● Action item: Every line of the material below is to be printed again exactly.
● ● ● ●
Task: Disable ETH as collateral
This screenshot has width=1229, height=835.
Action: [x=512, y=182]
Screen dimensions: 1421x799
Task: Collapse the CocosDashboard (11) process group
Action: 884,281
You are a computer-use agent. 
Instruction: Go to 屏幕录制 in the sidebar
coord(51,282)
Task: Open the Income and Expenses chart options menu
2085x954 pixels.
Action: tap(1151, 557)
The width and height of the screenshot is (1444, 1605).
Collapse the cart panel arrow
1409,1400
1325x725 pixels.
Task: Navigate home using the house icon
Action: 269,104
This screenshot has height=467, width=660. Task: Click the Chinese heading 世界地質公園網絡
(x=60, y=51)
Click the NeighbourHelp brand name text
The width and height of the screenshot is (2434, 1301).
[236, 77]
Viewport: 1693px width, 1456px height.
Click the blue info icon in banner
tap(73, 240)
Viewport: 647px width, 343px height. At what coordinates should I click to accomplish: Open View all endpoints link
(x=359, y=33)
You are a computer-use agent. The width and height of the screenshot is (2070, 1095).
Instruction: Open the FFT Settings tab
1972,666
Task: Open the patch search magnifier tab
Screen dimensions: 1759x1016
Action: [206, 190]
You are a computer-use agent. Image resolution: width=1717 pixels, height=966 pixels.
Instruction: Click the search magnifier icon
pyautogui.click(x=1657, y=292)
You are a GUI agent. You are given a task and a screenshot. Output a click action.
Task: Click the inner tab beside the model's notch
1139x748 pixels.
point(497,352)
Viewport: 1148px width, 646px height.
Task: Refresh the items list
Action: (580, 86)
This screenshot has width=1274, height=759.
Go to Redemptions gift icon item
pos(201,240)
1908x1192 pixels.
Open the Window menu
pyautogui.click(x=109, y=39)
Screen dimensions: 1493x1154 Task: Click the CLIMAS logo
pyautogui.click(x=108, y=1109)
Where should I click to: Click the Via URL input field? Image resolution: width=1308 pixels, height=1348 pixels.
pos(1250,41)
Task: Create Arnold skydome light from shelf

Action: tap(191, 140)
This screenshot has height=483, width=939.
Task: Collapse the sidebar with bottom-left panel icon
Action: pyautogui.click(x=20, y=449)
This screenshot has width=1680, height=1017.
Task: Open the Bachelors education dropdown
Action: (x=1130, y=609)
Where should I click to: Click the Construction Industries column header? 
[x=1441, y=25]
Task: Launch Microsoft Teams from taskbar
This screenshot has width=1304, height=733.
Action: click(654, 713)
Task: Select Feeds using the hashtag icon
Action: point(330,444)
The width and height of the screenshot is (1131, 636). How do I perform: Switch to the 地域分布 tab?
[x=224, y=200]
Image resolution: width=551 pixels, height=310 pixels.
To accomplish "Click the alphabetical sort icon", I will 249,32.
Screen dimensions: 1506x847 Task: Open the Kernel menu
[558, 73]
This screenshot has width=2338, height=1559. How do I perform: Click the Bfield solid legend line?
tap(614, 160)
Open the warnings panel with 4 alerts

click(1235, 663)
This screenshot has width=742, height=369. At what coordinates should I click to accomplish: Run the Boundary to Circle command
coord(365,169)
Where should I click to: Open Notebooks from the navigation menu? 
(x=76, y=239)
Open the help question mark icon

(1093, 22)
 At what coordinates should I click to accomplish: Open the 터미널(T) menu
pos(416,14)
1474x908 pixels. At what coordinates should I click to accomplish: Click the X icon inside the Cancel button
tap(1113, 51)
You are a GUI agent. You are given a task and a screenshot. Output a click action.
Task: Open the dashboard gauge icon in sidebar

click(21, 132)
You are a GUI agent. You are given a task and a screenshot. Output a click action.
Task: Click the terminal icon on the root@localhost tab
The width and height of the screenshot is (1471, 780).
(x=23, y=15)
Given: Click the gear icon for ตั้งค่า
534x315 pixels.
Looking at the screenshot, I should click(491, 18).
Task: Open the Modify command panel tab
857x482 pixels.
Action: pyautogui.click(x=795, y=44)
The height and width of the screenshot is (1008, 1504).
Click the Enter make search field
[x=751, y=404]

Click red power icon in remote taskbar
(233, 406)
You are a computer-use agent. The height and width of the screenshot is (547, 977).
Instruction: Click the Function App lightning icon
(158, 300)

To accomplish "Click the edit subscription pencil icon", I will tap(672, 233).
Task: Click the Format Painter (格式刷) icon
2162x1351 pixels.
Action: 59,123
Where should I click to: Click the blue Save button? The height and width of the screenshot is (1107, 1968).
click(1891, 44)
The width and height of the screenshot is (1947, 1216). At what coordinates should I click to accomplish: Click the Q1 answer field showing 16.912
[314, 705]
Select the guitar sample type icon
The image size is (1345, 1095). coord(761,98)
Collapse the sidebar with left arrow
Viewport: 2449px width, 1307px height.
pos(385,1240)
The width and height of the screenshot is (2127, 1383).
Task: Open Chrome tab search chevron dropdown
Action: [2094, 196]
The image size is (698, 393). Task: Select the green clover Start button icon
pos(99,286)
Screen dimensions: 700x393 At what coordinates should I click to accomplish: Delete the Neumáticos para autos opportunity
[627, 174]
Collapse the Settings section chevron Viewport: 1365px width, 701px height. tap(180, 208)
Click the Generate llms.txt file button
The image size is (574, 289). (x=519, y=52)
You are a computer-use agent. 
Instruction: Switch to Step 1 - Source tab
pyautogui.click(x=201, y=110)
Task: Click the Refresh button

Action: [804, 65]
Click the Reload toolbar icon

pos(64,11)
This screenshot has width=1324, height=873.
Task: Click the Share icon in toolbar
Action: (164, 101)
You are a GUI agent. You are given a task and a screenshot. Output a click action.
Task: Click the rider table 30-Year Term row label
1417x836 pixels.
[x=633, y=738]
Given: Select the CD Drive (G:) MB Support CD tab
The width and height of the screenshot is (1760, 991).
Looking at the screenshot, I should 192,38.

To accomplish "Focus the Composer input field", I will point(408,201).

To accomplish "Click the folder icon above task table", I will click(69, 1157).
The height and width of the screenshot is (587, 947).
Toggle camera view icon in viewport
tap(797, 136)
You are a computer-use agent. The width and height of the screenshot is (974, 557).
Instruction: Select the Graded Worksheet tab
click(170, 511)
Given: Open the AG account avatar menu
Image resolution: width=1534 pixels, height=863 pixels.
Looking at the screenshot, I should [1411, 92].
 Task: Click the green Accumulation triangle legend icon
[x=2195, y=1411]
● ● ● ●
● Exercise response:
Task: Disable ETH as collateral
This screenshot has width=1229, height=835.
Action: [x=512, y=182]
Screen dimensions: 1421x799
Task: Collapse the CocosDashboard (11) process group
Action: 884,281
You are a computer-use agent. 
Instruction: Go to 屏幕录制 in the sidebar
coord(51,282)
Task: Open the Income and Expenses chart options menu
2085x954 pixels.
Action: tap(1151, 557)
The width and height of the screenshot is (1444, 1605).
Collapse the cart panel arrow
1409,1400
1325x725 pixels.
Task: Navigate home using the house icon
Action: 269,104
This screenshot has height=467, width=660. Task: Click the Chinese heading 世界地質公園網絡
(x=60, y=51)
Click the NeighbourHelp brand name text
The width and height of the screenshot is (2434, 1301).
[236, 77]
Viewport: 1693px width, 1456px height.
Click the blue info icon in banner
tap(73, 240)
Viewport: 647px width, 343px height. At what coordinates should I click to accomplish: Open View all endpoints link
(x=359, y=33)
You are a computer-use agent. The width and height of the screenshot is (2070, 1095).
Instruction: Open the FFT Settings tab
1972,666
Task: Open the patch search magnifier tab
Screen dimensions: 1759x1016
Action: [206, 190]
You are a computer-use agent. Image resolution: width=1717 pixels, height=966 pixels.
Instruction: Click the search magnifier icon
pyautogui.click(x=1657, y=292)
You are a GUI agent. You are given a task and a screenshot. Output a click action.
Task: Click the inner tab beside the model's notch
1139x748 pixels.
point(497,352)
Viewport: 1148px width, 646px height.
Task: Refresh the items list
Action: (580, 86)
This screenshot has width=1274, height=759.
Go to Redemptions gift icon item
pos(201,240)
1908x1192 pixels.
Open the Window menu
pyautogui.click(x=109, y=39)
Screen dimensions: 1493x1154 Task: Click the CLIMAS logo
pyautogui.click(x=108, y=1109)
Where should I click to: Click the Via URL input field? Image resolution: width=1308 pixels, height=1348 pixels.
pos(1250,41)
Task: Create Arnold skydome light from shelf

Action: tap(191, 140)
This screenshot has height=483, width=939.
Task: Collapse the sidebar with bottom-left panel icon
Action: pyautogui.click(x=20, y=449)
This screenshot has width=1680, height=1017.
Task: Open the Bachelors education dropdown
Action: (x=1130, y=609)
Where should I click to: Click the Construction Industries column header? 
[x=1441, y=25]
Task: Launch Microsoft Teams from taskbar
This screenshot has width=1304, height=733.
Action: click(654, 713)
Task: Select Feeds using the hashtag icon
Action: point(330,444)
The width and height of the screenshot is (1131, 636). How do I perform: Switch to the 地域分布 tab?
[x=224, y=200]
Image resolution: width=551 pixels, height=310 pixels.
To accomplish "Click the alphabetical sort icon", I will 249,32.
Screen dimensions: 1506x847 Task: Open the Kernel menu
[558, 73]
This screenshot has width=2338, height=1559. How do I perform: Click the Bfield solid legend line?
tap(614, 160)
Open the warnings panel with 4 alerts

click(1235, 663)
This screenshot has width=742, height=369. At what coordinates should I click to accomplish: Run the Boundary to Circle command
coord(365,169)
Where should I click to: Open Notebooks from the navigation menu? 
(x=76, y=239)
Open the help question mark icon

(1093, 22)
 At what coordinates should I click to accomplish: Open the 터미널(T) menu
pos(416,14)
1474x908 pixels. At what coordinates should I click to accomplish: Click the X icon inside the Cancel button
tap(1113, 51)
You are a GUI agent. You are given a task and a screenshot. Output a click action.
Task: Open the dashboard gauge icon in sidebar

click(21, 132)
You are a GUI agent. You are given a task and a screenshot. Output a click action.
Task: Click the terminal icon on the root@localhost tab
The width and height of the screenshot is (1471, 780).
(x=23, y=15)
Given: Click the gear icon for ตั้งค่า
534x315 pixels.
Looking at the screenshot, I should click(491, 18).
Task: Open the Modify command panel tab
857x482 pixels.
Action: pyautogui.click(x=795, y=44)
The height and width of the screenshot is (1008, 1504).
Click the Enter make search field
[x=751, y=404]

Click red power icon in remote taskbar
(233, 406)
You are a computer-use agent. The height and width of the screenshot is (547, 977).
Instruction: Click the Function App lightning icon
(158, 300)

To accomplish "Click the edit subscription pencil icon", I will tap(672, 233).
Task: Click the Format Painter (格式刷) icon
2162x1351 pixels.
Action: 59,123
Where should I click to: Click the blue Save button? The height and width of the screenshot is (1107, 1968).
click(1891, 44)
The width and height of the screenshot is (1947, 1216). At what coordinates should I click to accomplish: Click the Q1 answer field showing 16.912
[314, 705]
Select the guitar sample type icon
The image size is (1345, 1095). coord(761,98)
Collapse the sidebar with left arrow
Viewport: 2449px width, 1307px height.
pos(385,1240)
The width and height of the screenshot is (2127, 1383).
Task: Open Chrome tab search chevron dropdown
Action: [2094, 196]
The image size is (698, 393). Task: Select the green clover Start button icon
pos(99,286)
Screen dimensions: 700x393 At what coordinates should I click to accomplish: Delete the Neumáticos para autos opportunity
[627, 174]
Collapse the Settings section chevron Viewport: 1365px width, 701px height. tap(180, 208)
Click the Generate llms.txt file button
The image size is (574, 289). (x=519, y=52)
You are a computer-use agent. 
Instruction: Switch to Step 1 - Source tab
pyautogui.click(x=201, y=110)
Task: Click the Refresh button

Action: [804, 65]
Click the Reload toolbar icon

pos(64,11)
This screenshot has width=1324, height=873.
Task: Click the Share icon in toolbar
Action: (164, 101)
You are a GUI agent. You are given a task and a screenshot. Output a click action.
Task: Click the rider table 30-Year Term row label
1417x836 pixels.
[x=633, y=738]
Given: Select the CD Drive (G:) MB Support CD tab
The width and height of the screenshot is (1760, 991).
Looking at the screenshot, I should 192,38.

To accomplish "Focus the Composer input field", I will point(408,201).

To accomplish "Click the folder icon above task table", I will click(69, 1157).
The height and width of the screenshot is (587, 947).
Toggle camera view icon in viewport
tap(797, 136)
You are a computer-use agent. The width and height of the screenshot is (974, 557).
Instruction: Select the Graded Worksheet tab
click(170, 511)
Given: Open the AG account avatar menu
Image resolution: width=1534 pixels, height=863 pixels.
Looking at the screenshot, I should [1411, 92].
 Task: Click the green Accumulation triangle legend icon
[x=2195, y=1411]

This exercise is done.